O teto era creme, as paredes eram creme, o chão estava revestido de placas em cor amarelada que parecia creme. Uma caixa, nunca uma casa ou quarto, na qual tudo era creme, menos o leito, branco, que se destacava como peça maior do complicado labirinto de aparelhos que faziam um barulho suave mas irritante.

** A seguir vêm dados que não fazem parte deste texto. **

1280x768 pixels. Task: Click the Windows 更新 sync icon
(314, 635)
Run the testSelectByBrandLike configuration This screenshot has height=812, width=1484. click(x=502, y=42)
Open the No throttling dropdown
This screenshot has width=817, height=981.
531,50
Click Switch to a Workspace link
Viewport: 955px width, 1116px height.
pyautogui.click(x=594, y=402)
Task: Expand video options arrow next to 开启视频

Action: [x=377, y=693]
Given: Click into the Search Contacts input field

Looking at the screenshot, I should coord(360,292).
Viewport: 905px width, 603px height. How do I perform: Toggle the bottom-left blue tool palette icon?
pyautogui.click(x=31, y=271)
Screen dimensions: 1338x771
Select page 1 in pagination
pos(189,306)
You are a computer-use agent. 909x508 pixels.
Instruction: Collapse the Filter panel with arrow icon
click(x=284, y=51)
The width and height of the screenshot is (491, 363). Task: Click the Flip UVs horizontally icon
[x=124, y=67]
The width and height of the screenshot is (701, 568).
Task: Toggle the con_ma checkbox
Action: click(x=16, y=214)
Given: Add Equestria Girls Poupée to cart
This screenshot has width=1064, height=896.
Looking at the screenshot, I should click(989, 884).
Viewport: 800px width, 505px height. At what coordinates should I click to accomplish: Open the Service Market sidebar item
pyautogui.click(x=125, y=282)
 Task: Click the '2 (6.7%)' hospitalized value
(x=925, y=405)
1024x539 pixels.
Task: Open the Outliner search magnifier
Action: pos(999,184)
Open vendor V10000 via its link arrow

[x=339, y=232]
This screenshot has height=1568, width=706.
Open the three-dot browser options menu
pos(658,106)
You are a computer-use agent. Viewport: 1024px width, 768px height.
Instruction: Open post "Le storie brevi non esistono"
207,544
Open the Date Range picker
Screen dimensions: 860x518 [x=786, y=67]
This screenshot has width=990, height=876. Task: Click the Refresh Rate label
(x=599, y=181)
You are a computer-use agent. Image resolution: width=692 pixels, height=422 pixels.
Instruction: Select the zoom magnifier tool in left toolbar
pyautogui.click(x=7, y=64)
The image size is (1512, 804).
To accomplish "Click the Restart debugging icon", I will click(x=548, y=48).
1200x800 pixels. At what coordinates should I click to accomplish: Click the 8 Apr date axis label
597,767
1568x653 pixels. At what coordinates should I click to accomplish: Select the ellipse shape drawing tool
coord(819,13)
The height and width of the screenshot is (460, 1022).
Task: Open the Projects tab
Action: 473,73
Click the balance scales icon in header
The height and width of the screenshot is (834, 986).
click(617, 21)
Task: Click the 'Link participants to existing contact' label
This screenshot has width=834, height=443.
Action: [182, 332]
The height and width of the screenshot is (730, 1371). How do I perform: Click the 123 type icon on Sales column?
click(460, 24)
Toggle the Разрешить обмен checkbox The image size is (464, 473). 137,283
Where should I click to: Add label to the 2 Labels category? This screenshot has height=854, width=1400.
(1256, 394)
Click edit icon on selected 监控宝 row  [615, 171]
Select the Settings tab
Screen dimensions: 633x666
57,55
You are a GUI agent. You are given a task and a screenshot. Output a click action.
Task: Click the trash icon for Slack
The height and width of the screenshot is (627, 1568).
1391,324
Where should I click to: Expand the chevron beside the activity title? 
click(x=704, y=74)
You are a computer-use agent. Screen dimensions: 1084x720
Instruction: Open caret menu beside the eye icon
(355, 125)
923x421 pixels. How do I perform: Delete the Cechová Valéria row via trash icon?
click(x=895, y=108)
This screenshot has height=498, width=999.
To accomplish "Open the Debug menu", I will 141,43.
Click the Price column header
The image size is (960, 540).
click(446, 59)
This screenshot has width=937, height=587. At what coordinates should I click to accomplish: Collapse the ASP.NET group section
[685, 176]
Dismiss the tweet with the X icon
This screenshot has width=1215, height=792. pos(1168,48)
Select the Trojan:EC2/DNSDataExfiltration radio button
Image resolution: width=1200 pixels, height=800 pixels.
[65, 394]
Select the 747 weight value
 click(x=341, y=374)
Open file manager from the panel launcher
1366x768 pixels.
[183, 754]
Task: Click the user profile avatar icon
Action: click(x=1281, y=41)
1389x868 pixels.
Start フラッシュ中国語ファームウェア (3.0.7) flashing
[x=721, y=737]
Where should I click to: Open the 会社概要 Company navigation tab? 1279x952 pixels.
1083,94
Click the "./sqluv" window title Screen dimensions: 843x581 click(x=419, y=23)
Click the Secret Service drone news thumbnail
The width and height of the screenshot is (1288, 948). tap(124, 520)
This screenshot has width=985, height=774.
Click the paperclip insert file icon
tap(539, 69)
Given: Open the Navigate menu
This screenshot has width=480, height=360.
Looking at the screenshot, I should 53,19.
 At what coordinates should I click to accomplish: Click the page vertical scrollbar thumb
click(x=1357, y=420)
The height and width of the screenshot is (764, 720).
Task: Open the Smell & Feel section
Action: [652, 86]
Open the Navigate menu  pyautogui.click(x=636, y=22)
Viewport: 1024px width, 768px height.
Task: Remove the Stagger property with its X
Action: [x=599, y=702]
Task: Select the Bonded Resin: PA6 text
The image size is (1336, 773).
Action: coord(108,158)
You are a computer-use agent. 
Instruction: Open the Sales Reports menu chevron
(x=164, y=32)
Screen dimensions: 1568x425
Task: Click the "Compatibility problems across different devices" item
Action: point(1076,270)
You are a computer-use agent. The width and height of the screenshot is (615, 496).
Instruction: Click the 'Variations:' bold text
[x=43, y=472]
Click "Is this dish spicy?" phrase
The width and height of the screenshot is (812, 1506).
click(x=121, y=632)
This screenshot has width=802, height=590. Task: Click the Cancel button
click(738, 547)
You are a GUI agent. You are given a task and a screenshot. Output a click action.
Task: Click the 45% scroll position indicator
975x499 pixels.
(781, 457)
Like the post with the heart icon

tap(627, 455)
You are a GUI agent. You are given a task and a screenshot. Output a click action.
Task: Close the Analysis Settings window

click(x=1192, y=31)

Na tela de pequenos monitores moviam-se pontos e linhas de luz, lacraias verdes e trêmulas, números apareciam e desapareciam, marcando as batidas do coração, a temperatura do corpo, a pressão do sangue em suas veias adormecidas.
Sentia-se mais fatigado ao olhar aquele mundo creme, asséptico e gelado, preferia se distrair com a ampola de plástico pendurada na haste também creme, o soro escorria lentamente, penetrando gota a gota na artéria inchada de seu braço.
Pior do que o mundo creme, do que o ruído dos aparelhos, era o tempo. Tempo que não passava, se ele olhasse para o lado, veria o relógio redondo, ele também creme, sempre o creme e sempre o também, marcando com má vontade um tempo que não passava. Ele se controlava para não olhar o relógio, só assim teria a impressão de que o tempo andara. Não adiantava espaçar um olhar do outro, imaginava que passara uma hora, olhava, o relógio andara cinco, dez minutos.
Noites que eram iguais aos dias, não havia diferença, o mundo estava sempre creme, a luz era sempre a mesma, nem forte nem fraca, e o ruído dos aparelhos aumentava a eternidade do tempo que não andava, cada minuto igual ao outro, como se fosse um único, um eterno minuto.
Apesar de adormecido pelos remédios, sentia que sua casa-corpo voltara a ser habitada por ele. Não, nada disso, ele era uma mistura imprecisa, um blended fabricado por outros, pelo Estado, pelo Registro Civil, pela família, pelo mercado. Quem habitava a casa-corpo era um "eu" desconhecido.